A seguir à idade avançada, a obesidade é um dos fatores de risco que mais contribui para a severidade da infeção por SARS-CoV-2. Evidência robusta proveniente de uma revisão sistemática com meta-análise, demostrou recentemente que a obesidade (IMC > 30 kg/m2) aumenta o risco de hospitalização em 113%, de internamento nos cuidados intensivos em 74% e a mortalidade por COVID-19 em 48%. Adicionalmente, num estudo retrospetivo com 150 doentes COVID-19, verificou-se que os indivíduos com maior quantidade de gordura visceral apresentavam maior severidade da doença com necessidade de internamento nos cuidados intensivos.

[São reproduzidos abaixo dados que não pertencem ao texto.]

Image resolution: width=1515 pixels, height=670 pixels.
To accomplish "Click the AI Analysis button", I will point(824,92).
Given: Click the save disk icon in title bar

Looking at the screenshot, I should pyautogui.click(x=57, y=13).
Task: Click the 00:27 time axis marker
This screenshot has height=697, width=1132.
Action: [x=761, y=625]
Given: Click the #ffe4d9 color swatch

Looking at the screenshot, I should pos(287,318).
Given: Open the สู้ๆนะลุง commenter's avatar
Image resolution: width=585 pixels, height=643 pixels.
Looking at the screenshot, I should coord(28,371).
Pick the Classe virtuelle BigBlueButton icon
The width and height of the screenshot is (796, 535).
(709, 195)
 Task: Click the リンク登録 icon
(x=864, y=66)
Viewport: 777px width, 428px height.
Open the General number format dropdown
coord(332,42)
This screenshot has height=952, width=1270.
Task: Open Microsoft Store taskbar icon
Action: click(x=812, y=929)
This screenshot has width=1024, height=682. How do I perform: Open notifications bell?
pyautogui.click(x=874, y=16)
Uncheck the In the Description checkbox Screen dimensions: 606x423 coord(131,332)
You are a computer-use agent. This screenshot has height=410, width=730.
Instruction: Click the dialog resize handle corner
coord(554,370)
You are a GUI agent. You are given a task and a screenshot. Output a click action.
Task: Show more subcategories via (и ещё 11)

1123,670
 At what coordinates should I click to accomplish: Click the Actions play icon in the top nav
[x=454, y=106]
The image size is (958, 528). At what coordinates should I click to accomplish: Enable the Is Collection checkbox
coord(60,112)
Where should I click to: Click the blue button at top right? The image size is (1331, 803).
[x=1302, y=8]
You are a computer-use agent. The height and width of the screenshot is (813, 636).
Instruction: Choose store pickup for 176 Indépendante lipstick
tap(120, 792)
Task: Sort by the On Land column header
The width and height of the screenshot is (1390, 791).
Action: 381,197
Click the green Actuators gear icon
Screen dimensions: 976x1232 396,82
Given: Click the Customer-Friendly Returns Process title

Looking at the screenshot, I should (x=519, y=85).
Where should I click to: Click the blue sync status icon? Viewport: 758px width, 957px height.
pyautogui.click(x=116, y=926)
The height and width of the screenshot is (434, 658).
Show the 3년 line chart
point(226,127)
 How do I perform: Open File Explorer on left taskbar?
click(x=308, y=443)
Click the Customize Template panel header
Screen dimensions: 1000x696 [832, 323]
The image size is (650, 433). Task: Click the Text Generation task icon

Evidência crescente sugere que a exposição aumentada e/ou prolongada dos indivíduos a alteradores endócrinos (produtos químicos ubíquos capazes de interferir com o sistema endócrino, afetando a homeostasia e provocando efeitos adversos, mesmo em pequenas concentrações) está relacionada com a disfunção metabólica associada à obesidade e com a desregulação do sistema imunológico. Face ao exposto levanta-se a hipótese da existência de uma relação entre a exposição a alteradores endócrinos, a obesidade e a COVID-19. Ora, se os alteradores endócrinos estão associados à disfunção metabólica observada nas doenças endócrino-metabólicas, e se esta disfunção sustenta, em parte, a severidade da doença COVID-19, será possível que a maior exposição aos contaminantes ambientais possa afetar a progressão da COVID-19?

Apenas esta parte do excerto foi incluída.